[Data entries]
==*==

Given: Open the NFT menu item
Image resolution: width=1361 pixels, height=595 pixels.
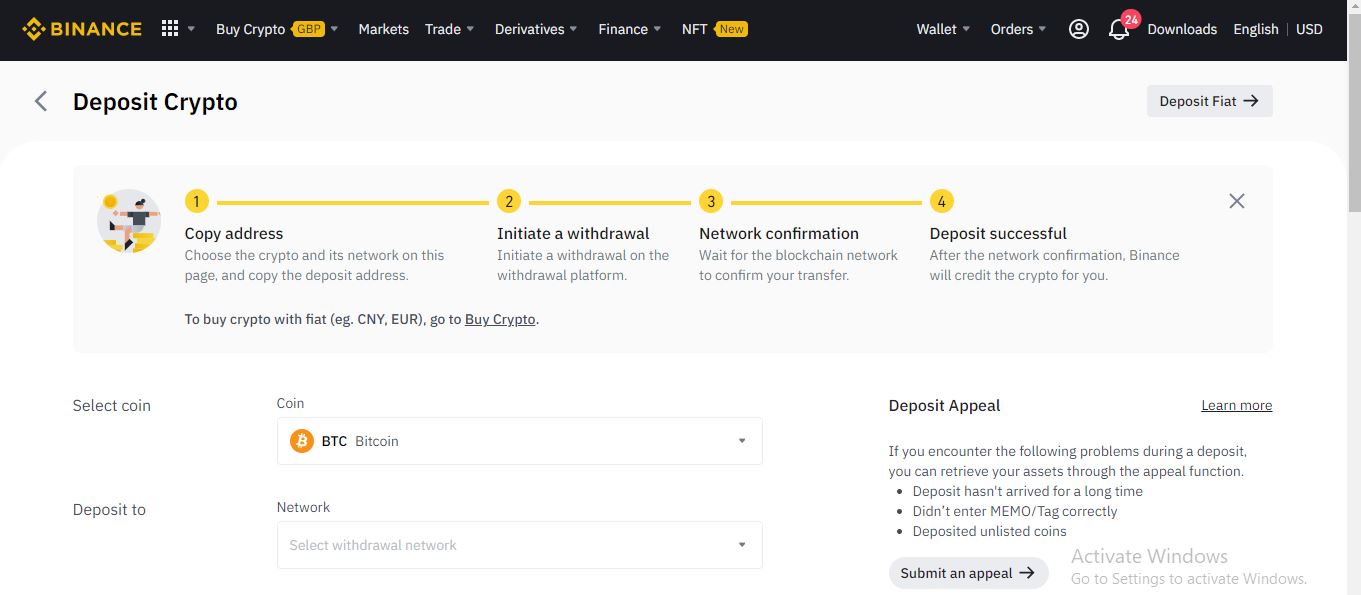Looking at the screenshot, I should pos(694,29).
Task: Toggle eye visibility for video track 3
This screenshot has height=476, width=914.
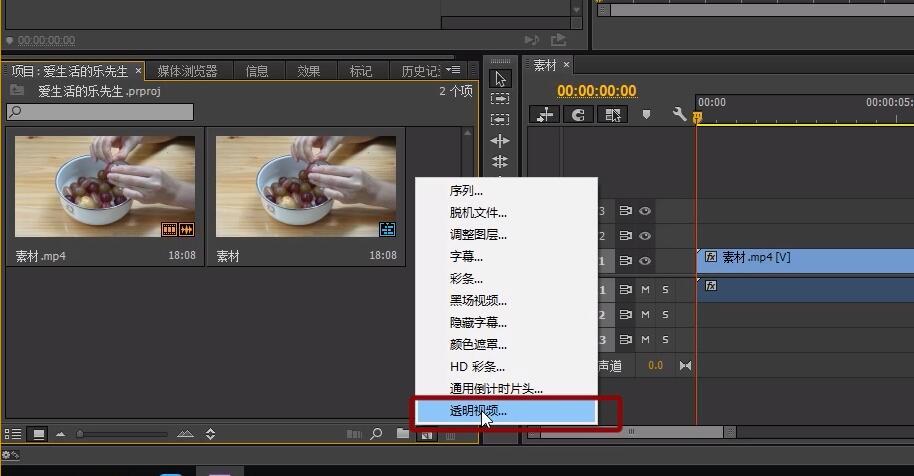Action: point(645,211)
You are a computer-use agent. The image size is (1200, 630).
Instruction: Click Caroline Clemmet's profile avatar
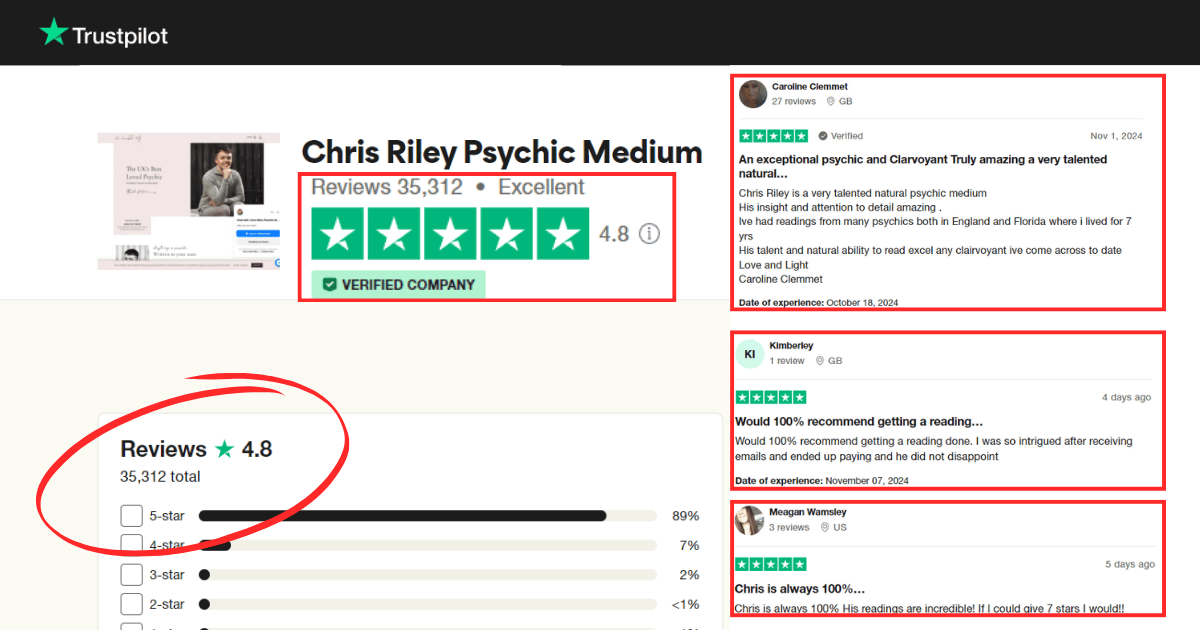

==*==

● **HOW TO COMPLETE THIS TASK**
Exact copy, no pictures: write out all the records above.

● **RESPONSE TO THIS TASK**
Given: Open the NFT menu item
Image resolution: width=1361 pixels, height=595 pixels.
Looking at the screenshot, I should pos(694,29).
Task: Toggle eye visibility for video track 3
This screenshot has height=476, width=914.
Action: point(645,211)
You are a computer-use agent. The image size is (1200, 630).
Instruction: Click Caroline Clemmet's profile avatar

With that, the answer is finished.